L'IFPI étant chargé de toutes les tâches d'autorité liées à l'application des diverses lois de propriété intellectuelle, la loi prévoit, en dérogation au système usuel de surveillance, qu'il est tenu de respecter les directives du Conseil fédéral ou du Département compétent pour ces tâches (article 5, alinéa 1, LIPI). Il est en revanche libre de gérer ses autres activités dans la mesure où elles ne constituent pas des tâches relevant de la souveraineté ; l'IPFI peut ainsi fournir, dans le domaine relevant de sa compétence, des prestations de service sur la base du droit privé (article 2, alinéa 1, litt. g LIPI).
Outre l'exécution des lois et les prestations de services privées, l'IFPI peut assister des services généraux à la Confédération dans le domaine de la propriété intellectuelle, par exemple en conseillant le Conseil fédéral et les autres autorités fédérales dans le domaine de l ' économie générale sur les questions relatives à la propriété intellectuelle ou en représentant la Suisse pour le compte de la Confédération auprès d'instances internationales (article 2, alinéa 1, litt. c et d).
Les moyens d ' exploitation de l'IFPI se composent des taxes qu ' il perçoit pour les activités relevant de la souveraineté de l ' État, des rémunérations qu ' il demande pour les prestations de service et des indemnités qui lui sont versées au titre des prestations en faveur de l ' économie générale (article 12 LIPI).
Pour les activités relevant de la souveraineté, l'Institut perçoit des taxes sur la délivrance et le maintien en vigueur des titres de propriété intellectuelle, la tenue et la mise à disposition des registres, l'octroi d'autorisations et la surveillance des sociétés de gestion collective, et les publications légalement prescrites. Ces taxes sont fixées de manière à ce qu'en tenant compte de l'ensemble des ressources de l'IFPI, elles assurent la couverture des coûts inhérents à chaque domaine juridiquement protégé, et ce sur une période de quatre ans en moyenne (article 13 LIPI).
En revanche, pour les prestations fournies à l'économie privée, l'IFPI doit appliquer les prix du marché afin d'éviter une éventuelle atteinte à la concurrence (article 14 LIPI).

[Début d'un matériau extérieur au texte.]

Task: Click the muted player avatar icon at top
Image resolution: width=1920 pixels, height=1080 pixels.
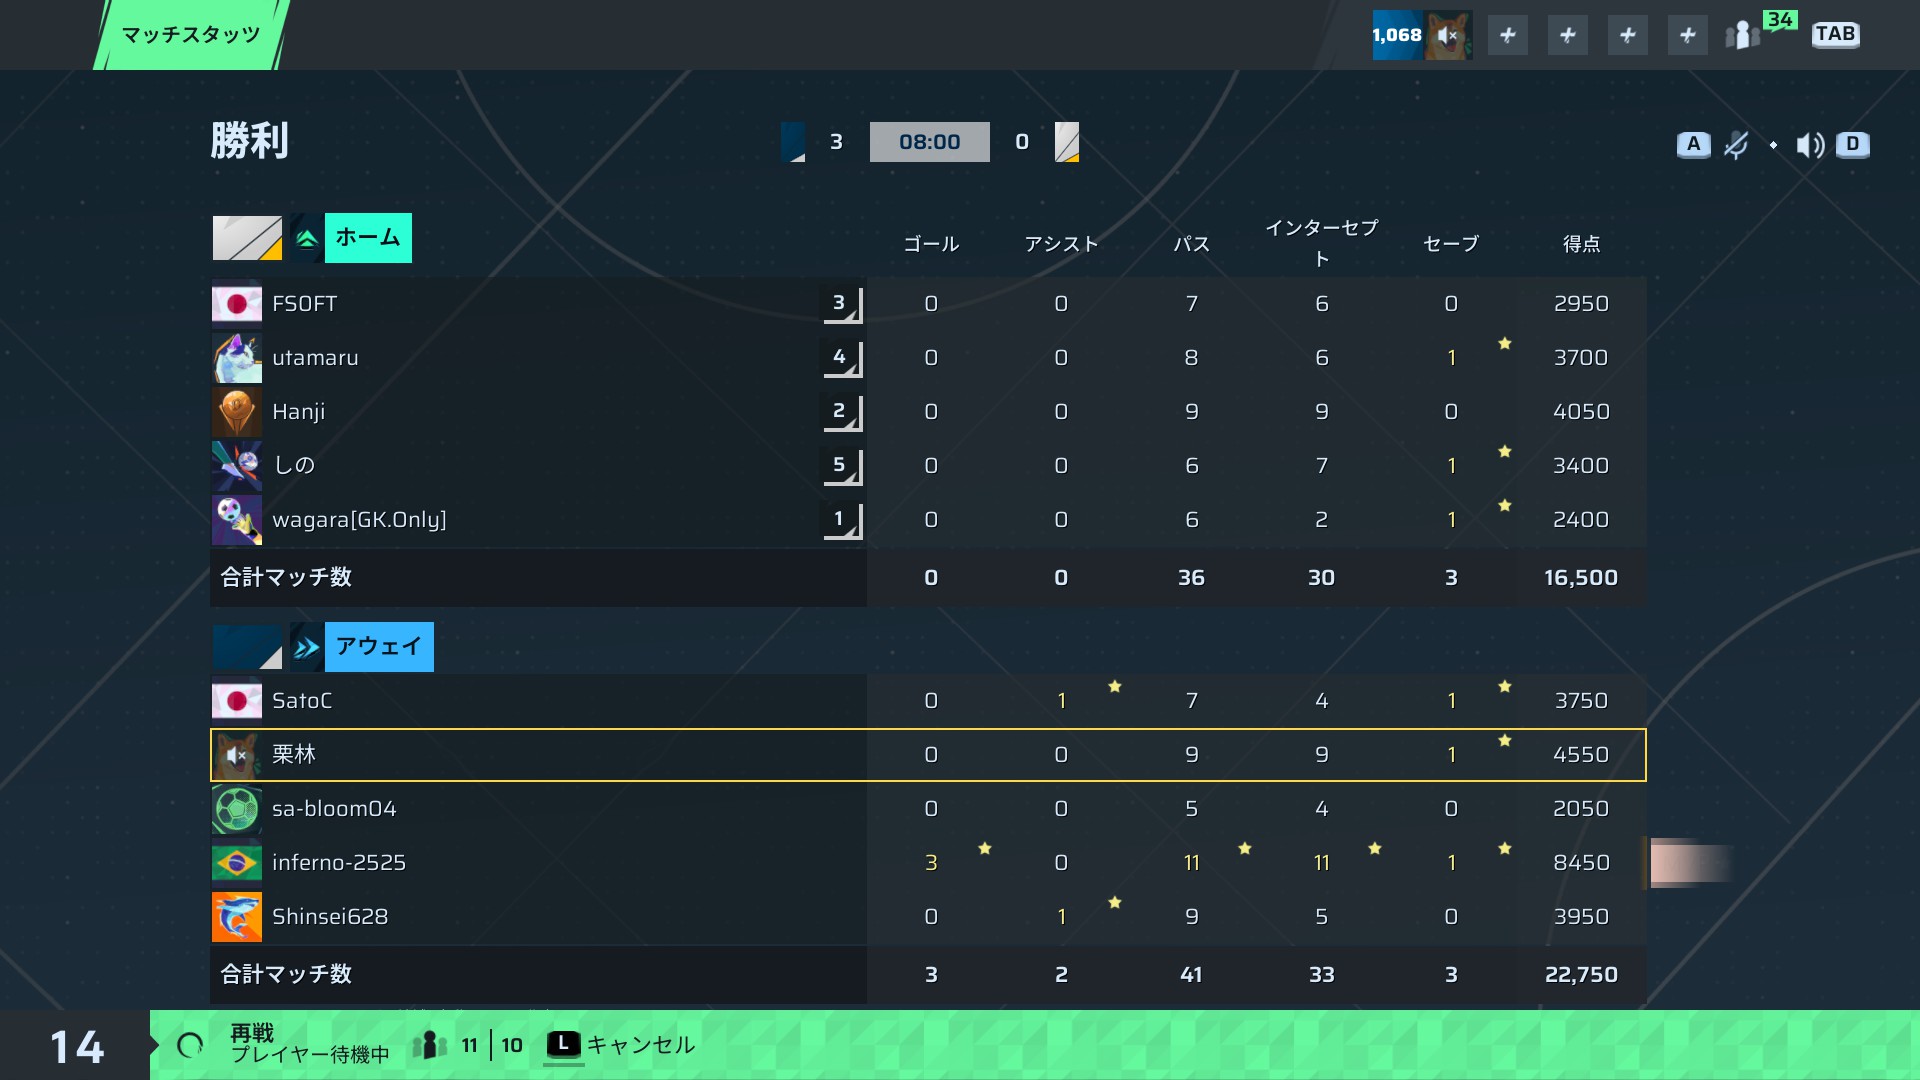Action: 1447,35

Le fonctionnement de SWISSMEDIC est similaire (article 68 à 81 LPTh).
* 633 C'est nous qui soulignons.
* 634 Voir par exemple SJ 1996 363.
* 635 Voir le rapport de gestion 2004 de la Commission, p. 128. Ce document est disponible sur Internet à l'adresse suivante : http ://www.ebk.admin.ch/f/publik/bericht/pdf/jb04.pdf.
* 636 L'Institut suisse des produits thérapeutiques, Swissmedic, est l'autorité chargée de l'autorisation de mise sur le marché, du contrôle de la fabrication et de la qualité ainsi que de la surveillance du marché des produits thérapeutiques, en application de la Loi fédérale sur les médicaments et les produits médicaux du 15 décembre 2000 (LPTh, RS 812.21).